小さな殿様、夕食だ。

固定幼児用椅子に座って、テーブルのお盆の上の、いろいろな食べ物を次から次へとお口に入れられる。

食べすぎですよ、そんなに一度に口に入れると、ほら、だんだんと頬が膨らみ、ついに、爆発した。

無謀ですよ。

最後は、果物ですか。

小さく切って貰って、次から次に、お口に入れられた。

お殿様のものは誰も食べませんから、ゆっくり食べて下さい。

最後は、飲み物で終わりですよ。

ゴックン! これで夕食は終わりですね!

しかし、これから、未だある。

お殿様、椅子に登り、ゴソゴソとカウンターに近づかれた。

何か物色中だ、赤ちゃんミルクのポットを指さされる。

なんですか、まだミルクを御所望ですか?

判りました。
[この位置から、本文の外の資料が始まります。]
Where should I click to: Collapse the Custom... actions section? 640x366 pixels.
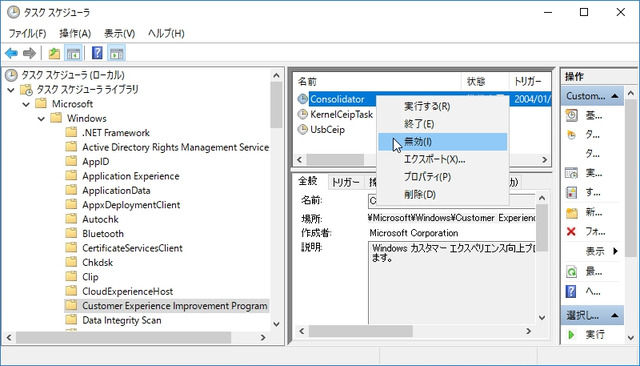[614, 96]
準備いたします。

殿は、椅子から降りると、丸い座布団を自ら持って、運び、床の上に置くと、その座布団を枕にしてゴロンと横になられた。

殿!ミルクが出来ました。

どうぞお飲み下さい。

ミルクの瓶を受け取ると、両手で持って支え、ぐいぐいと飲まれる。

よく食べたり飲んだりできますね。

もう、幼児ですよ。ミルク離れしましょうよ。

まだまだ、お殿様、ミルクってそんなに美味しいんですか?

そんなに欲しいんですか?

欲しいときは、自分から御所望、準備して貰えると判ると、飲む場所まで自分で準備される。

や!美味しそうに飲んでる。

見るなですって
遠近回想
殿自ら、寝転んで飲まれるミルクは、さぞ美味しいんでしょうね。

終わった。
遠近回想
やった~、完食だ!

いや完飲でしょう。

メタボにならないよう注意しましょう。小さなお殿様。